Wakil Direktur Bidang Pelayanan RSU Banten Ajat Drajat Ahmad Putra mengatakan sudah melayani pengobatan gratis menggunakan SKTM sejak 2016. “Sejak adanya alokasi dana SKTM bagi masyarakat yang belum tercover oleh BPJS, yang membawa SKTM itu kami gratiskan,” katanya. Memang berbeda dengan menggunakan SKTM dan BPJS. Pasien dengan KTP terbilang lebih praktis, karena hanya cukup membawa KTP.
“Kalau pakai BPJS, ada persyaratan administrasi yang harus dilengkapi seperti KTP, KK, dan lain-lain,” ujarnya. Karena itu, dia menyarankan jika ingin berobat, masyarakat Banten terlebih dahulu datang ke pusat pelayanan kesehatan pertama, yaitu puskesmas atau klinik. Jika nanti harus dirujuk, baru kemudian datang ke RSU Banten.
“Kalau mau datang langsung juga ke RSU Banten, pasti kami terima, karena tidak mungkin pasien ditolak,” ucapnya. Meski demikian, kemudahan berobat tidak lantas membuat masyarakat menyampingkan pentingnya menjaga kesehatan, pencegahan akan lebih baik dibanding mengobati.

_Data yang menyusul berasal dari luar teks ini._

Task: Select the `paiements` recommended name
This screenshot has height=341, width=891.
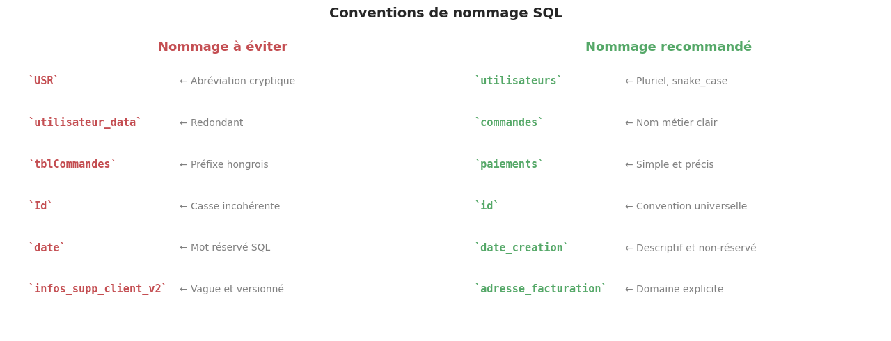Action: pos(508,165)
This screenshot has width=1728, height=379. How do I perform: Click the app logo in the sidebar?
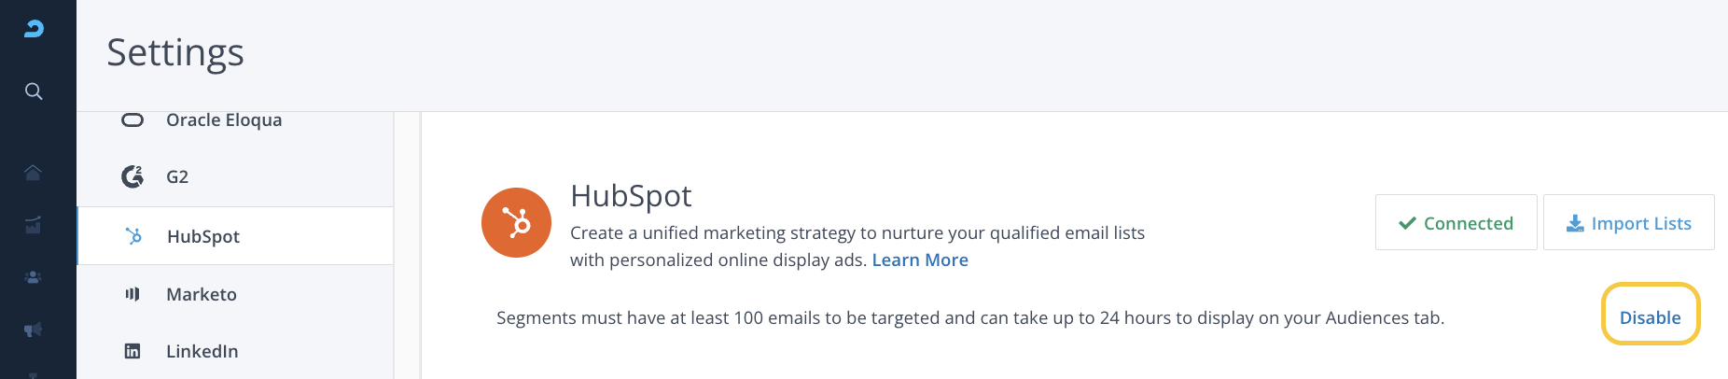34,29
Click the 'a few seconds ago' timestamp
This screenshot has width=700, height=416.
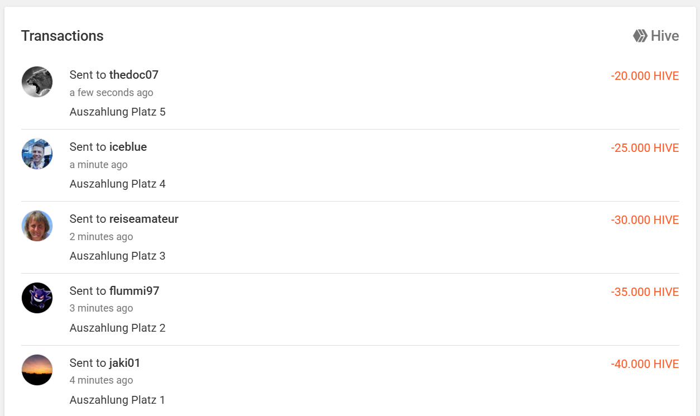(x=111, y=93)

“Jangan mentang-mentang gratis, kemudian masyarakat dikit-dikit datang rumah sakit. Mencegah dengan imunisasi, olahraga, dan makanan bergizi,” tuturnya. Sementara itu, Zum, salah seorang anggota keluarga pasien di RSU Banten, menuturkan berobat ke RSU Banten sudah terbilang mudah. Namun, pelayanan terhadap pasien harus lebih ditingkatkan.
“Mudah-mudahan jika ada program dengan berobat hanya membawa KTP saja, itu lebih mudah,” katanya.